人生が入れ変わってしまった売れない役者と殺し屋を軸に、勉強や仕事のように、努力すれば結婚できると思っている真面目過ぎるキャリアウーマンも絡んでくることによって、人生が思わぬ方向に展開していくというストーリー。内田監督のオリジナル脚本による巧みなプロットが見るものを惹きつけた。
笑わない一風変わったキャリアウーマンという今までにない役柄で、新境地を開拓した広末は、弾けるような笑顔に両肩をあらわにした黒のワンピース姿と、劇中とは正反対の雰囲気で登場。「今まで全く演じたことない、感情を表に出さない役だったので、たくさん監督にテイクを重ねていただいて、やっと出来上がった」と、大変だった撮影を振り返った。
監督からは、「笑うな」と指示されたそうで、それでNGになっても、「笑ってました、私?」というと、「微笑んでました。笑わないでくれ」と、ちょっとの顔の緩みも許されないような撮影だったという。
どうしてもお芝居していくと、感情出したり、開放したりという作業が多かった。今回は引き算の芝居を監督に教えて頂きました。
監督賞に輝いた内田監督は、「幸せな現場でした。みんながこの作品を面白くしようと一丸となってくれて、幸せな現場でした。『また、映画を作ってください』と言われていることだと勝手に判断して、また、映画を作りたいと思っています」と満足げに語った。
映画の内容にかけて、「入れ替わるとしたならば?」と問われると、「いれかわりたくない」という監督に対して、広末は、「内田監督と入れ替わって30、50とテイクを重ねたい」と、恨み節。それでも、「今まで、お芝居をしていると感情を開放する作業が多かったのが、今回は引き算の芝居を監督に教えていただきました」と、続けた。
また、監督から撮影終了後に、「広末さんは、コメディエンヌとしての才能があるから、これから、もっとコメディーをしていったほうがいいよ」と、隠れた才能を指摘されたが、広末自身は、「私は、コメディーの才能が阿部寛さんのように、あるとは思えないので、すごく考えて考えて演技をしていました。
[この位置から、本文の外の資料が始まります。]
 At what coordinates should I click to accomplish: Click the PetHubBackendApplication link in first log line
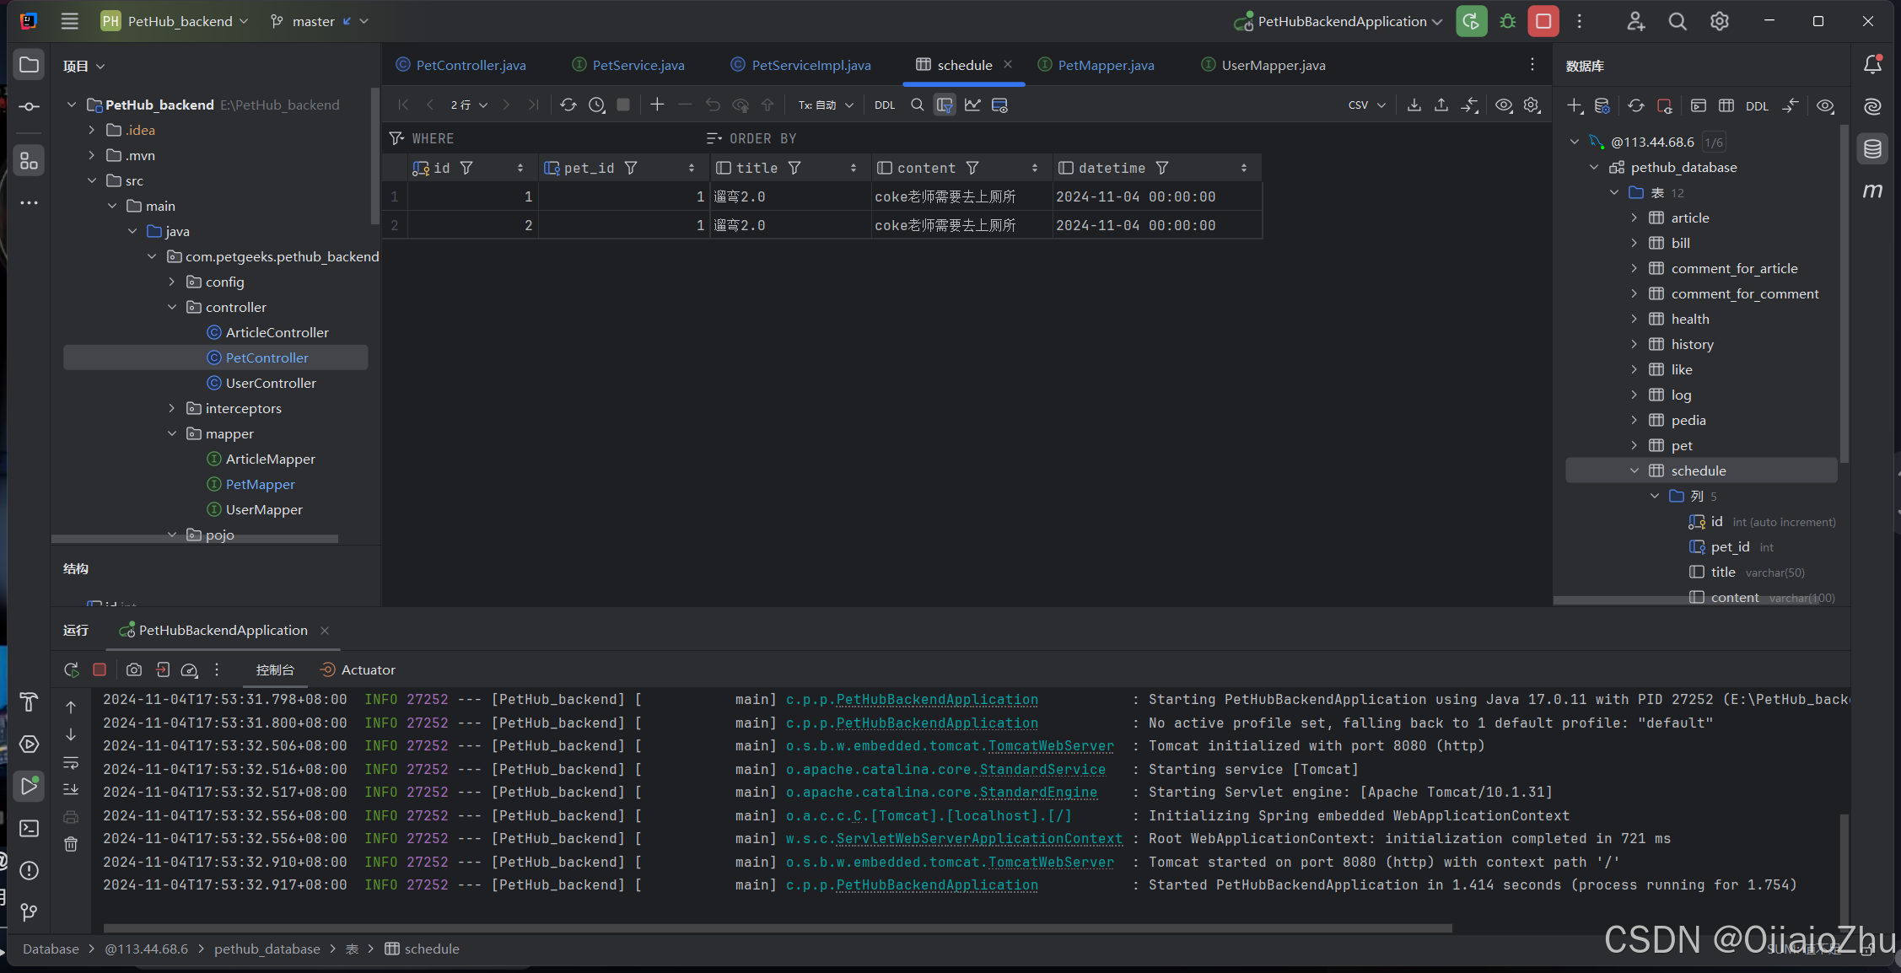click(936, 699)
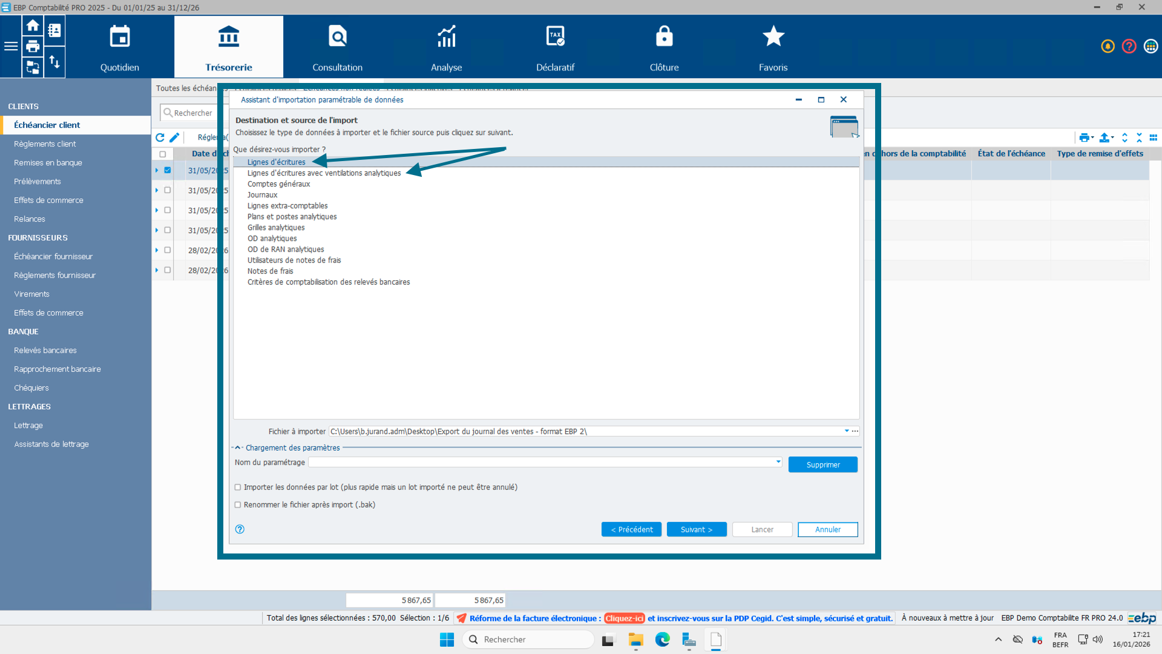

笑いっていうのは、計算で笑っていただけるものとは思えないので、悩んで迷っていたところ背中を押していただいて、これからも女優としての可能性も視野も広げて行きたいなと思えた」と、今後も果敢にチャレンジしていくことで、感謝の言葉を述べた。
【各賞の受賞者と作品】
作品賞 『かぞくのくに』(ヤン・ヨンヒ監督)
外国賞作品賞 『レ・ミゼラブル』(東宝東和の新井重人・取締役宣伝担当)
監督賞 内田けんじ(「鍵泥棒のメソッド」)
新人賞 マキタスポーツ(『苦役列車』)
特別賞 故若松孝二監督(三女で若松プロの伊藤宗子が代理で受け取る)
助演男優賞 井浦新(『かぞくのくに』)
助演女優賞 広末涼子(『鍵泥棒のメソッド』)
主演男優賞 阿部寛(『麒麟の翼~劇場版・新参者』『テルマエ・ロマエ』『カラスの親指』)
主演女優賞 安藤サクラ(『かぞくのくに』)
※在京スポーツ7紙・・・サンケイスポーツ、スポーツニッポン、スポーツ報知、デイリースポーツ、東京スポーツ、東京中日スポーツ、日刊スポーツ。